[Start of section]

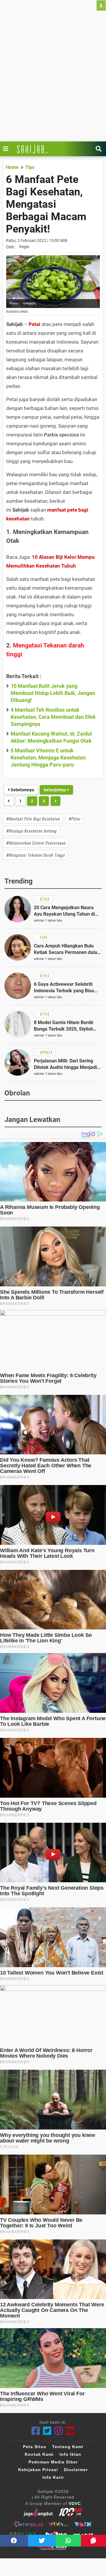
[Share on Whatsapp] (68, 2540)
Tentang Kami (67, 2446)
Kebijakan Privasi (38, 2469)
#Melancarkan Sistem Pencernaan (35, 843)
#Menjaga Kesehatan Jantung (31, 831)
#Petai (74, 818)
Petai (34, 324)
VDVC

[End of section]

▶ Aim of the task
The answer must be the data above, repeated exactly, with no pictures.

▶ Worked solution
[Share on Whatsapp] (68, 2540)
Tentang Kami (67, 2446)
Kebijakan Privasi (38, 2469)
#Melancarkan Sistem Pencernaan (35, 843)
#Menjaga Kesehatan Jantung (31, 831)
#Petai (74, 818)
Petai (34, 324)
VDVC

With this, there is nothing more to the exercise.